» Text extract
Two Collections Shine a Light on Nanci Griffith’s Genius
Nanci Griffith (Photo courtesy of Rounder Records)
When Nanci Griffith died in 2021, there was an outpouring of love from fans and peers from all over the world, from her native Texas to her beloved Ireland, Australia, and, of course, Nashville. Writers and musicians that span genres and generations cited Griffith as an inspiration, sharing memories about her tireless efforts to give voice to fellow artists over the years.
To honor her legacy, Griffith’s first four albums are being repackaged and released this Friday as Working in Corners. Most of these albums — her 1978 debut, There’s a Light Beyond These Woods, 1982’s Poet in My Window, 1984’s Once in a Very Blue Moon, and 1986’s Grammy-nominated The Last of the True Believers — have long been out of print and now are available digitally as well as in LP and CD sets from Craft Recordings. For longtime fans, it’s a chance to revisit Griffith’s acclaimed early work. And for a new generation, Working in Corners offers an opportunity to discover a trailblazing roots music artist whose first few albums help lay the groundwork for what became known as Americana.
And in just a few weeks, Rounder Records is releasing More Than a Whisper: Celebrating the Music of Nanci Griffith. The tribute album, out Sept. 22, features heavy-hitters from across the roots music spectrum — Brandy Clark, Billy Strings and Molly Tuttle, Emmylou Harris, Lyle Lovett and Kathy Mattea, Shawn Colvin, and many others — putting their spin on favorites from throughout Griffith’s career. It’s a perfect primer to help guide new listeners into Griffith’s rich and deep catalog, which started almost a half-century ago from a strong-willed, determined Texan who seemed to know what kind of sound and career she wanted right from the get-go.

» Collected material
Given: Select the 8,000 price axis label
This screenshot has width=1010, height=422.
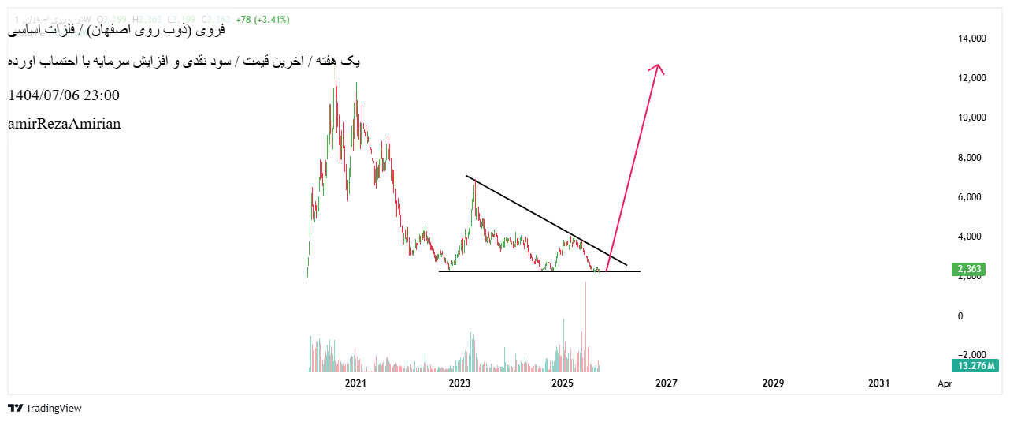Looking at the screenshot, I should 972,157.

» Problem to work on
Continue the article about the two Nanci Griffith collections, starting after its final sentence.

» Exercise response
A Light Beyond These Dives
Honky-tonks and small dive bars are rites of passage for musicians. It’s a time-honored trial by fire, especially in Texas. At clubs like Austin’s Hole in the Wall, if your songs could be heard above the rowdy, drunk, and sometimes hostile clientele, you could say you’d made it a notch above most. Nanci Griffith, despite her small stature, was someone who could definitely work the room.
“She could get into one of those barrooms and just take over with her voice and her approach,” remembers producer Jim Rooney. “She was a no-nonsense kind of person. And she had no problem telling somebody that they could either leave or listen.”
And listen they did. As young as 14, she was holding court at some of Austin’s most notorious nightspots, eventually mixing in early folk-leaning original material with covers of Joan Baez and Carolyn Hester. All the while, she wouldn’t back down, telling the crowd to shut up, playing and singing louder until they had no choice but to be swept up by her.
Griffith was fueled by her passion for books and music. The words of Carson McCullers and Larry McMurtry, and the lyrics of Loretta Lynn and Hank Williams, in turn inspired her passion for writing. She was always reading, always writing, always working on a song, always searching.
In addition to her musical ambitions, she had literary goals, too. She dreamed of publishing a novel called Two of a Kind Heart based on her youth and experiences in the ’70s and early ’80s, and began writing it around the time of her debut album. (Rooney is currently working on getting it published.)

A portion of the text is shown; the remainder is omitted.